Même l’accord est considéré par Rameau dans sa fonction expressive ; il utilise d’une façon très efficace la dissonance dans le but de souligner un mot, un accent. On remarque une évidente influence italienne dans la forme des airs et dans l’écriture de la partie vocale. Rameau alterne des airs de type français binaire et des airs de type italien avec leur « à la ligne ».Cette ingénieuse combinaison, tout en permettant à l’auteur de créer des modèles tout à fait personnels, confère à l’ensemble de l’œuvre un caractère de noblesse, de grandeur expressive et de sévérité. Les « divertissements » qui sont au nombre de dix-sept dans Castor et Pollux, offrent, en outre, au musicien une possibilité de créer un langage « symphonique » où la force créatrice se manifeste tantôt avec douceur, tantôt avec force, avec recueillement ou avec effusion, mais toujours avec spontanéité et équilibre. Enfin les chœurs sont pour le compositeur, un moyen d’expression sobre, mais plein de couleur, aussi vivant que ses mélodies vocales et instrumentales. Dans cet opéra, la composition de l’orchestre est conforme à celle de l’époque ; des instruments à cordes, des flûtes, des hautbois, des bassons, des trompettes et des timbales. Dans son orchestration, Rameau se révèle plus soucieux que ses prédécesseurs d’obtenir l’indépendance des timbres ; il s’applique, avec un soin particulier, à rechercher la sonorité des accords, selon les timbres utilisés pour chaque note. Si l’on tient compte du fait qu’à son époque, les caractéristiques et les nuances des timbres étaient considérées comme des accessoires purs et simples, cette divination des développements futurs de l’orchestration a une certaine importance.

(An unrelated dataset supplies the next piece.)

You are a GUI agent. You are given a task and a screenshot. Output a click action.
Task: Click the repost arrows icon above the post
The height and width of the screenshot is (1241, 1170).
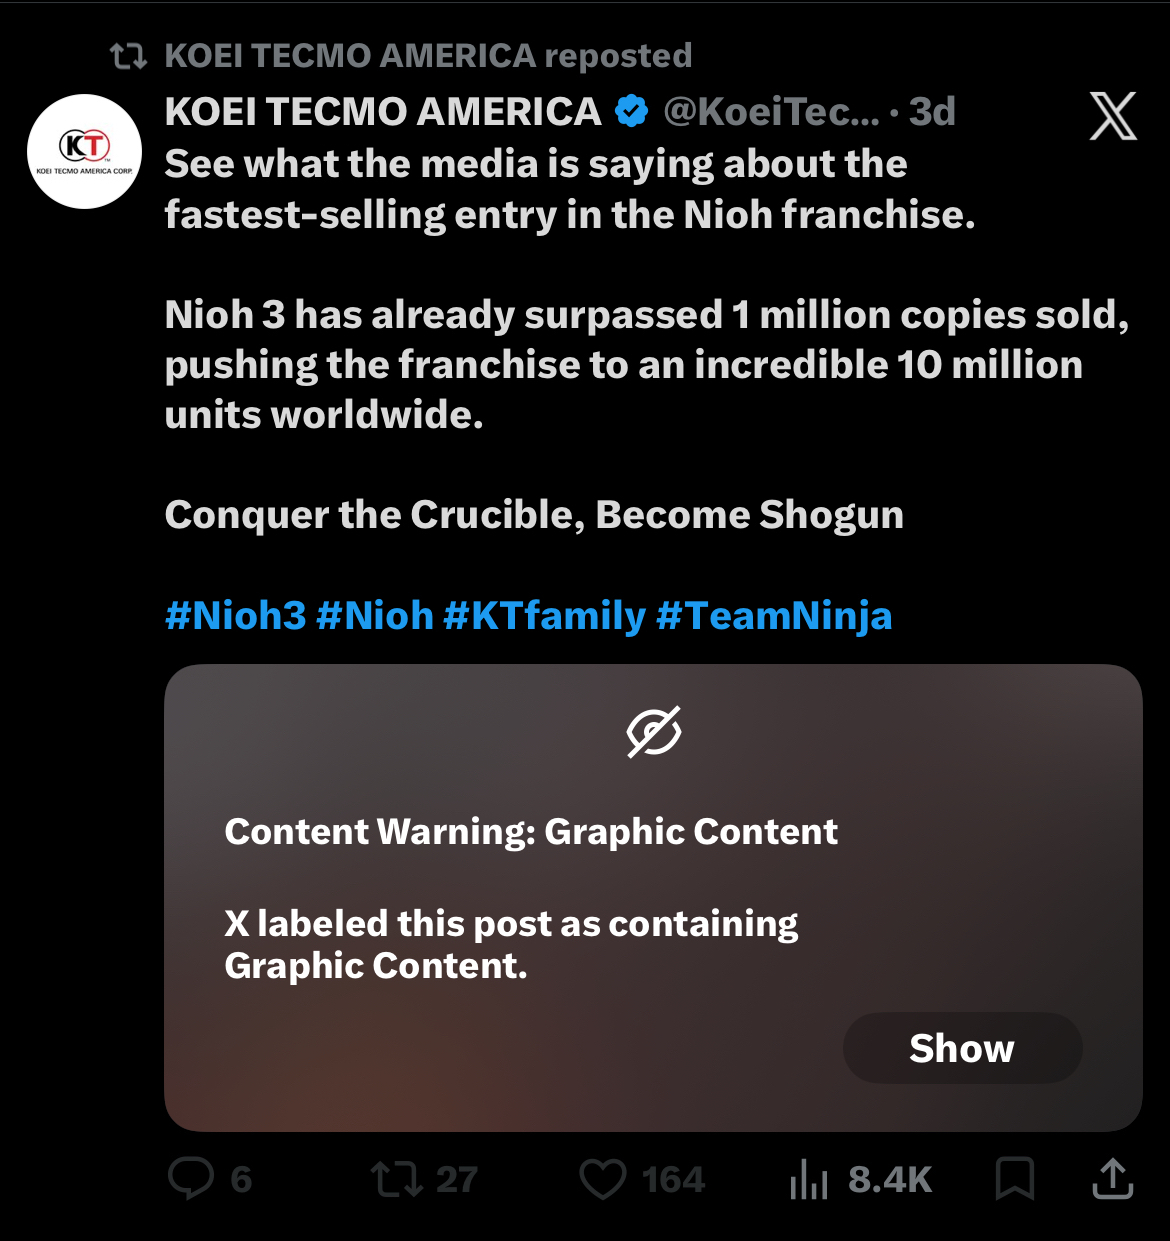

Cet opéra demeura dans les répertoires des spectacles pendant 47 ans ; vers 1770, Grimm écrivait : ‘Castor et Pollux’, voilà le pilier sur lequel repose la gloire de la musique française’ ». (Dictionnaire des Œuvres, I, 581-582).
Précieux exemplaire de ce rare opéra conservé dans sa reliure en veau blond de l’époque.
Parmi les institutions publiques françaises, seule la Bibliothèque d’Amiens semble posséder cette originale.